A major investigation has exposed how stalkers and perpetrators of domestic abuse in the UK are outsourcing their harassment campaigns to private investigators, exploiting a complete lack of regulation in the sector.
The Unregulated Industry Enabling Abuse
There is no licensing system for private investigators in the United Kingdom. This means anyone can set up shop and advertise surveillance services without mandatory qualifications, training, or criminal background checks. The Guardian's exclusive investigation has identified at least 30 cases over the last three years where this regulatory vacuum has been exploited.
In one distressing instance, a healthcare professional from Kent named Laura discovered during divorce proceedings that her ex-husband had paid approximately £4,000 to a firm called PID Global Ltd to have her followed and photographed. Her ex, who displayed controlling and physically violent behaviour, was later issued with a stalking protection order. The private investigator he hired, however, faced no scrutiny.
"You just feel really violated," Laura said. "It makes you feel really vulnerable, that it's going on without you knowing." She described the discovery as an "out-of-body experience," shocked that someone could pay a professional to follow her.
Tracking Victims to Places of Safety
The investigation found that in at least three separate cases, private investigators successfully tracked women to the addresses of domestic violence refuges, shattering their sense of security. In early 2023, refuge services in the Newcastle area were thrown into alarm when a woman discovered a PI company had located her safe house.
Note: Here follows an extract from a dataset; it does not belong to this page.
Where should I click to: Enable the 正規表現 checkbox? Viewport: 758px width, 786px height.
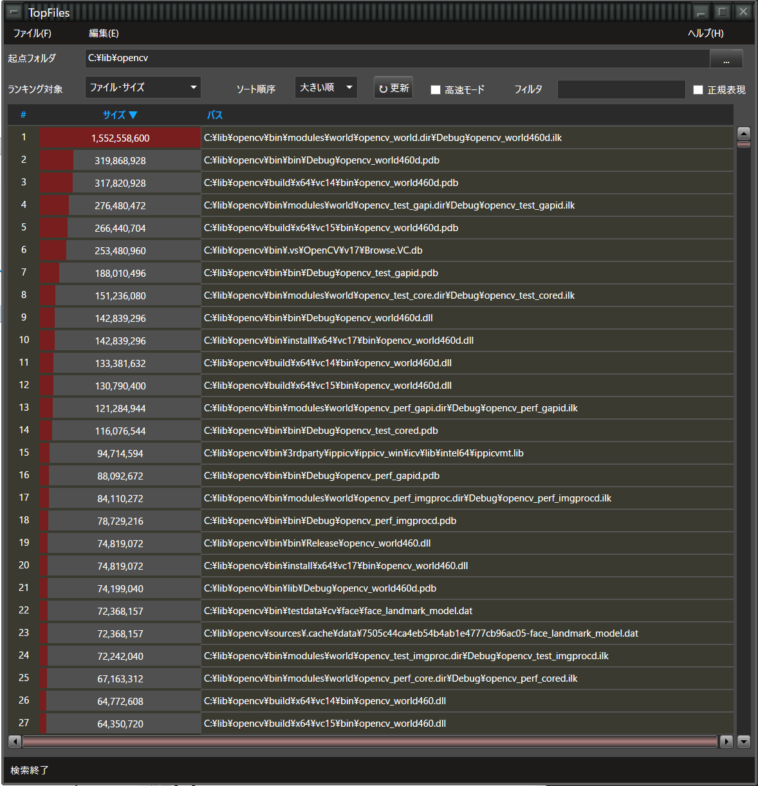[x=698, y=90]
"She was really upset, really distraught and obviously feeling very, very unsafe again," said the manager of the refuge. "When people come to a refuge it's because they're at significant risk of harm or death from their partner."
The company involved, Nationwide Tracing, states it can "locate anyone" for £30. Its head, Michael Leonard, said providing an address to an abuser was "our worst nightmare" and that policies had been tightened since. The police and Information Commissioner's Office reviewed the incident but found the company had acted within the law.
Broken Promises and Lethal Consequences
Concerns over the sector are not new. In 2013, following a critical government review, then Home Secretary Theresa May announced plans for a compulsory licensing scheme. Applicants would need extensive training and criminal checks, and operating without a licence would become a crime. More than a decade later, this system has still not been implemented.
The true scale of the problem is unknown, as no official records are kept. The Guardian pieced together cases from court records, charity reports, and limited police data. In 75% of cases where gender was known, it involved men stalking women. The consequences can be fatal.
In 2023, David Boulter, 60, hired a PI to track his wife Deborah, wrongly suspecting an affair. He later killed her and himself. In another horrific 2019 case, a man hired investigators who placed a GPS tracker on his ex-wife's car. His friends later found her and threw acid in her young son's face, severely disfiguring him. The investigator was questioned but faced no sanctions.
Emma Pickering, head of tech abuse at the charity Refuge, argues investigators must be held accountable. "Fundamentally, if you are placing hidden devices on somebody, if you're tracking them without consent, if you're following them, monitoring them, hacking into databases to see where they are... all of that is criminal activity," she said.
Robert, the chief investigator at PID Global, told the Guardian his firm vets clients but the system is "not infallible." He compared his role to a pub landlord who cannot control a customer's actions after they leave. He acknowledged some clients become "addicted" to surveillance and are cut off.
Campaigners highlight the irony that many PIs are former police or military personnel. "They've built those skill sets to defend the public and now they're using them to potentially cause harm," Pickering noted. A survey found 64% of PIs were ex-police and 20% ex-military.
For victims like Laura, the injustice is stark. "If the man did [the surveillance] himself, it's not acceptable – but if you're using someone else, apparently it is," she said. "It's damaging for women and it is another form of abuse indirectly. As a profession, it's inhumane."